== RECORDS FOR THE TASK ==

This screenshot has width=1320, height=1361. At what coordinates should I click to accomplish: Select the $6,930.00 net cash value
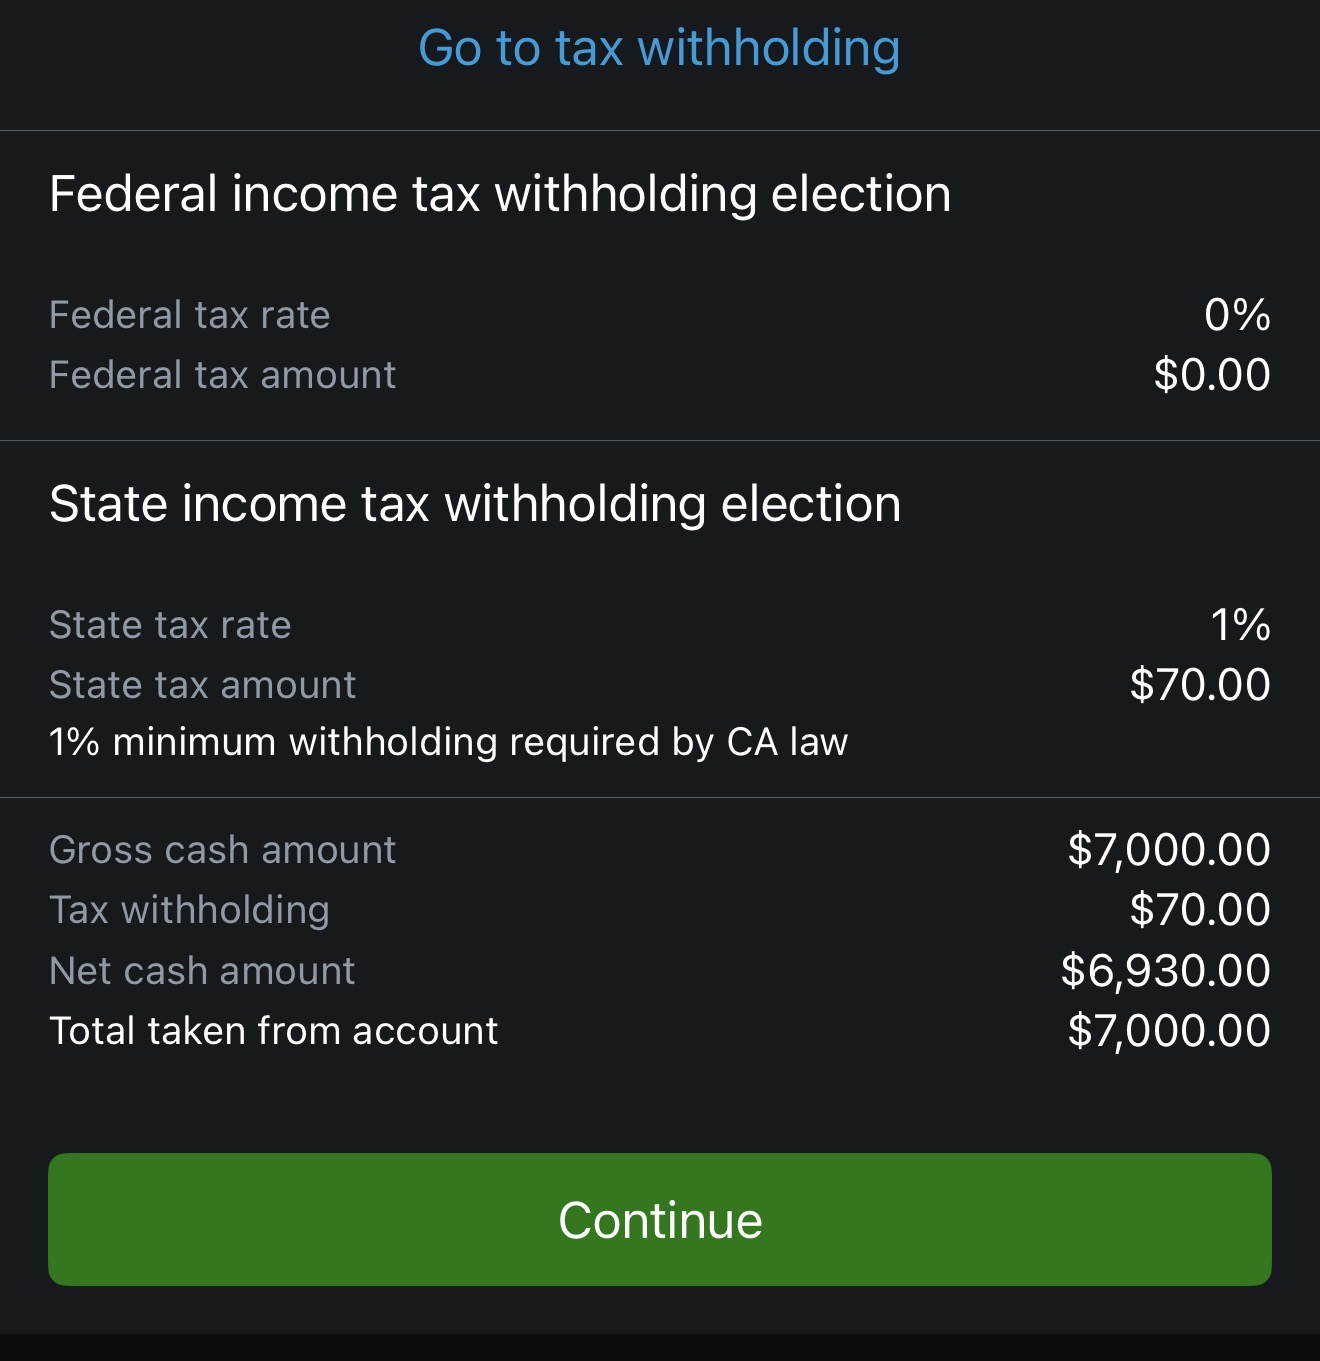pyautogui.click(x=1166, y=971)
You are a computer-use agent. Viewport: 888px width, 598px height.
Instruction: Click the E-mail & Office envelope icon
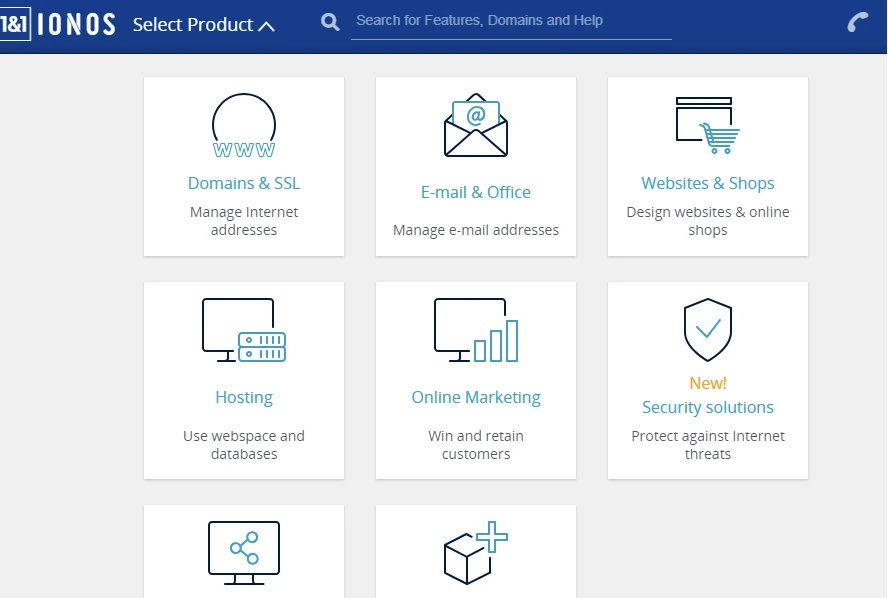pyautogui.click(x=476, y=125)
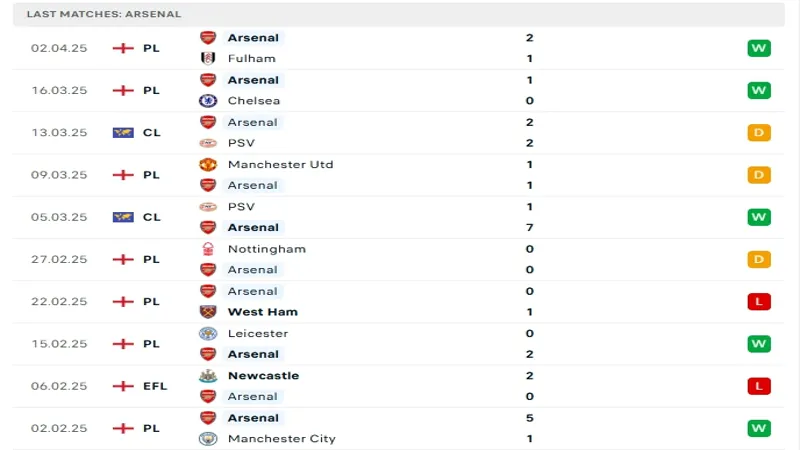Click the Manchester City crest icon
The height and width of the screenshot is (450, 800).
click(x=208, y=439)
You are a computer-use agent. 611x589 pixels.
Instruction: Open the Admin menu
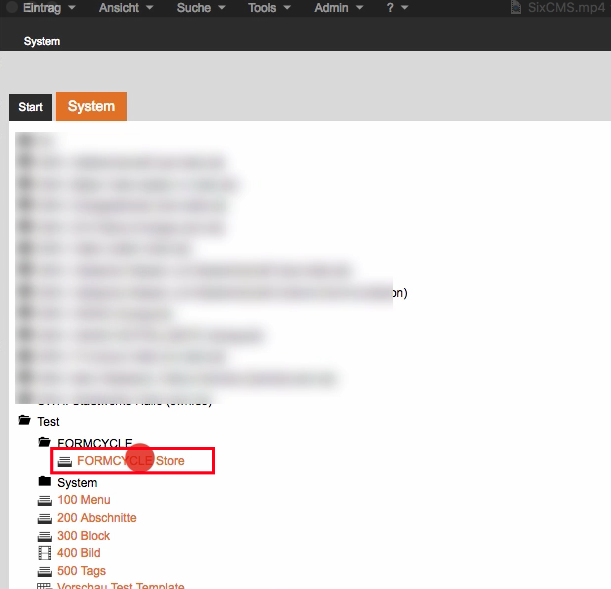338,8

===

→ OBJECTIVE
Return each line of the entries above that contains the word "agent". Case counts, so capital and small letters must match.

→ CORRECT RESPONSE
You are a computer-use agent. Viewport: 888px width, 598px height.
You are a computer-use agent. 611x589 pixels.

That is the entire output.